Render the entries below as a Markdown table with columns "Row" and "Text", one numbered row per line and blank lines omitted. Begin at the line that has "You are a computer-use" and stop after the line that has "Where should I click to: Open", leaving the pictures out.

____ GIVEN INFORMATION

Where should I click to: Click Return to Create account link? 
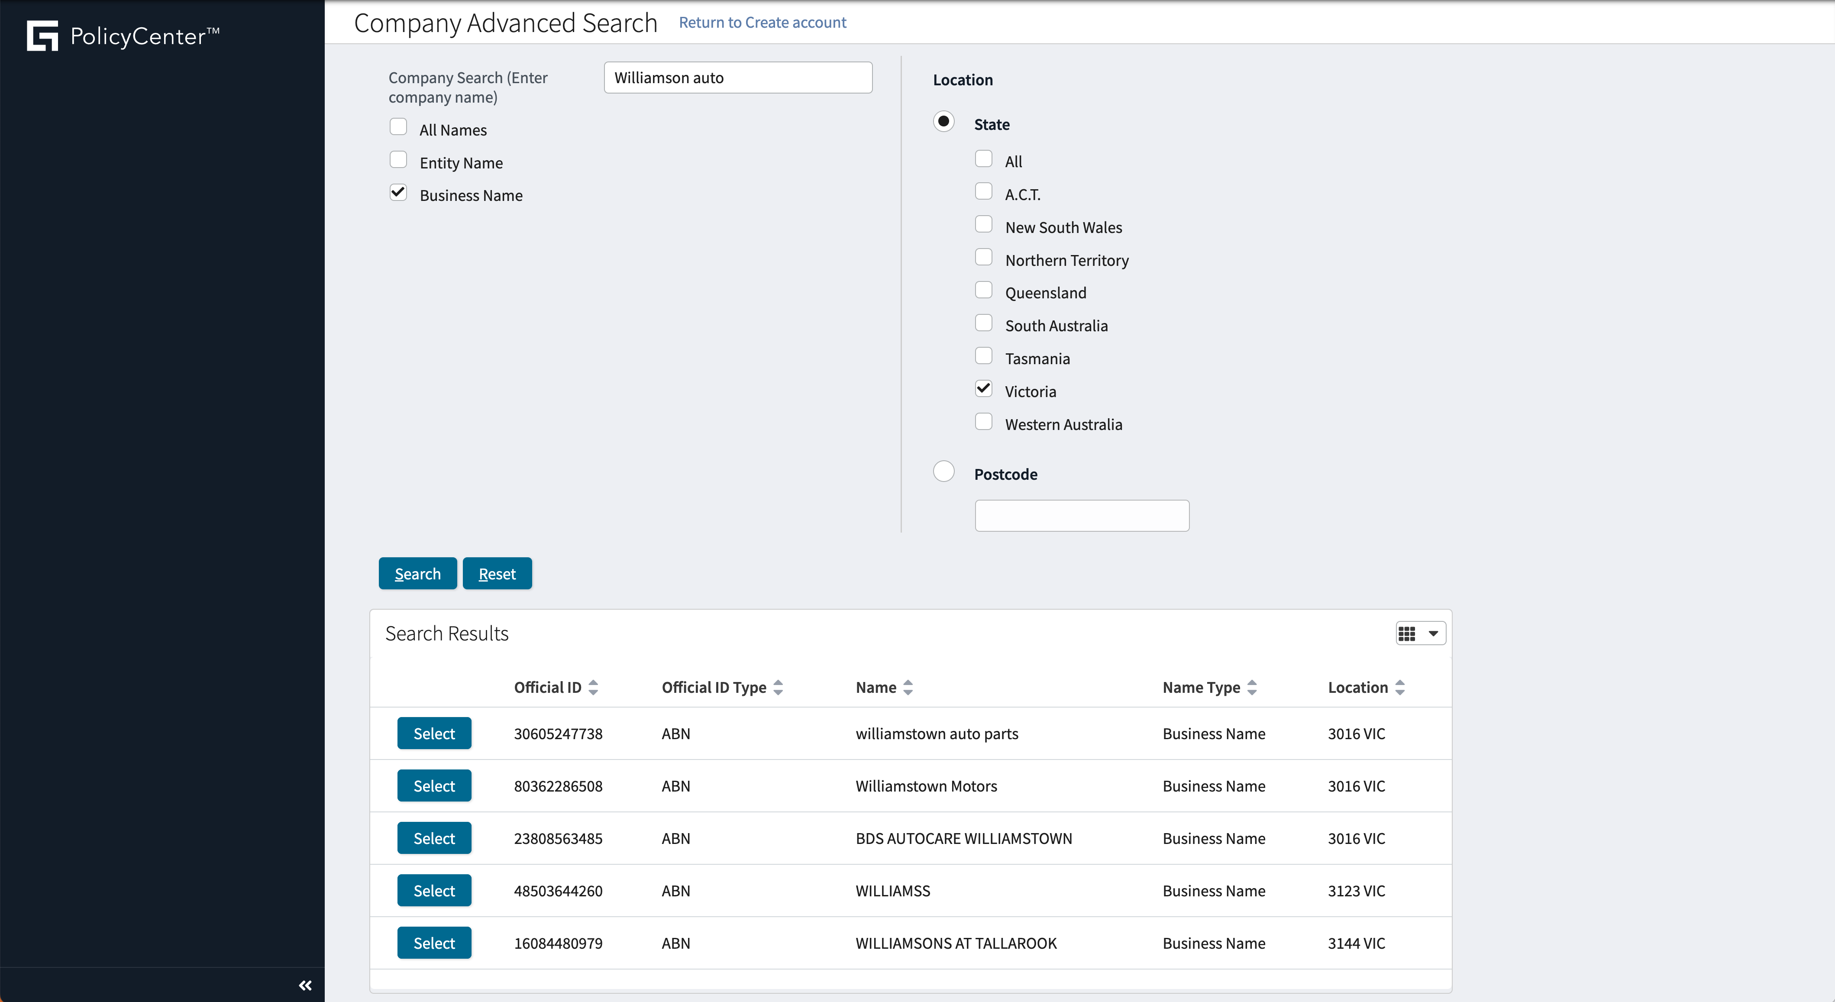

________
____ GIVEN INFORMATION

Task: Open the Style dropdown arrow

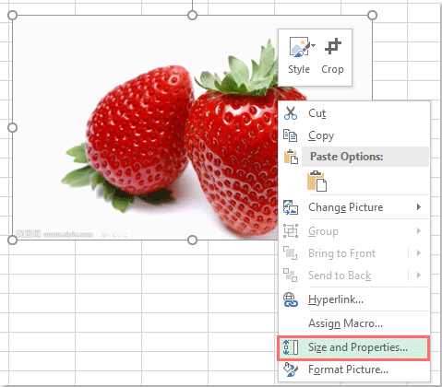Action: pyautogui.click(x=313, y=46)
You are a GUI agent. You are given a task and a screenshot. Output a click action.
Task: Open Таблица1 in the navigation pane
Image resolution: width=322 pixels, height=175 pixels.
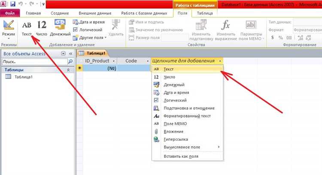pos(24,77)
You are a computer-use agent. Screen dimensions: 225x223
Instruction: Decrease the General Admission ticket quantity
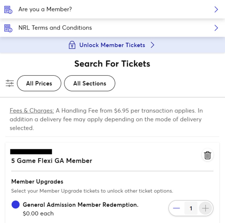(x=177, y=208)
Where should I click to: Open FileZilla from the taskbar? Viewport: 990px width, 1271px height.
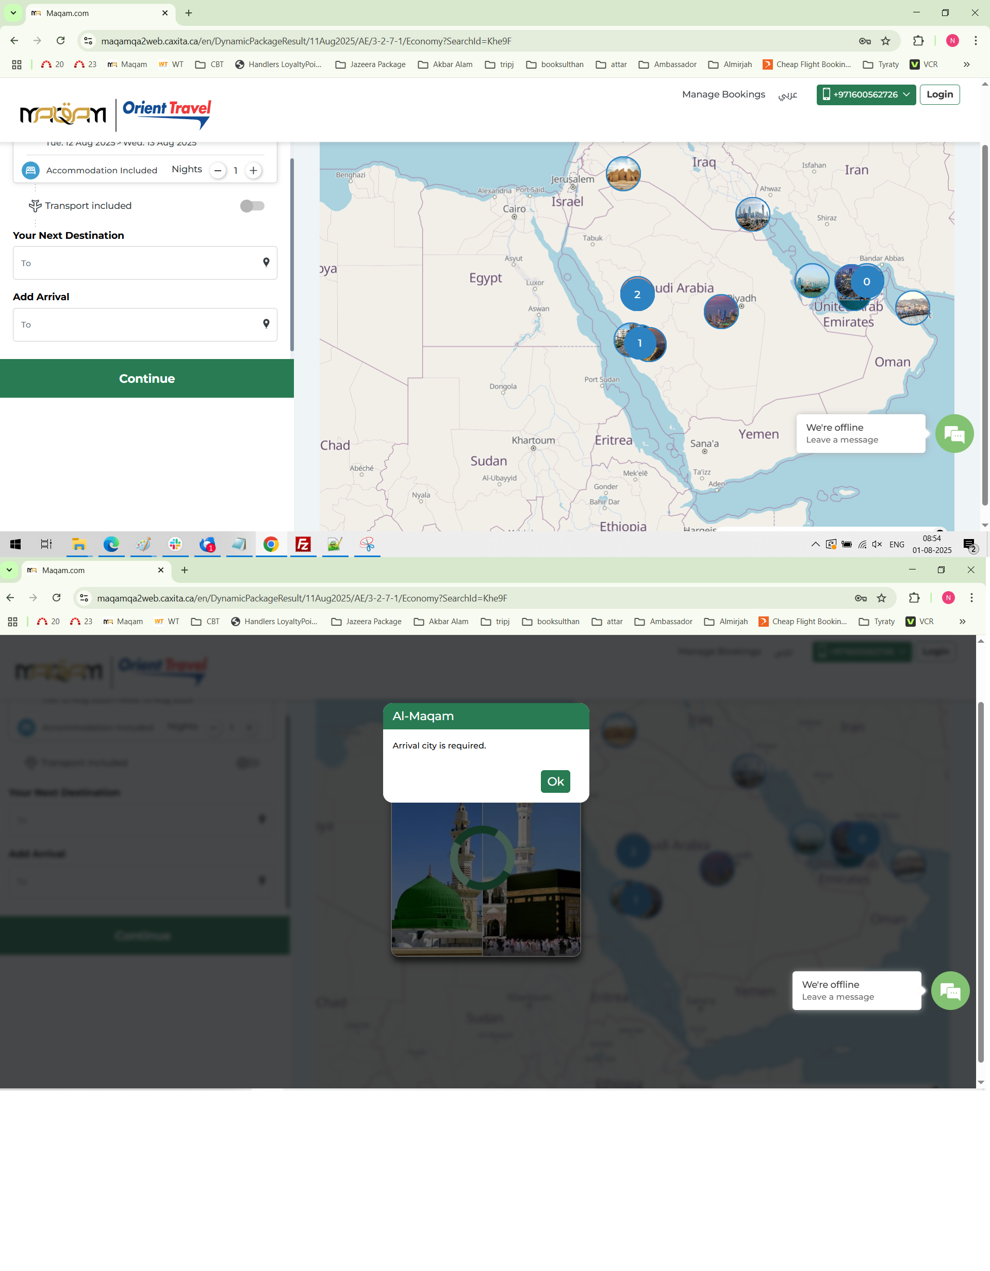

________

TASK RESULT ->
| Row | Text |
|---|---|
| 1 | You are a computer-use agent. Screen dimensions: 225x223 |
| 2 | Instruction: Decrease the General Admission ticket quantity |
| 3 | (x=177, y=208) |
| 4 | Where should I click to: Open FileZilla from the taskbar? Viewport: 990px width, 1271px height. |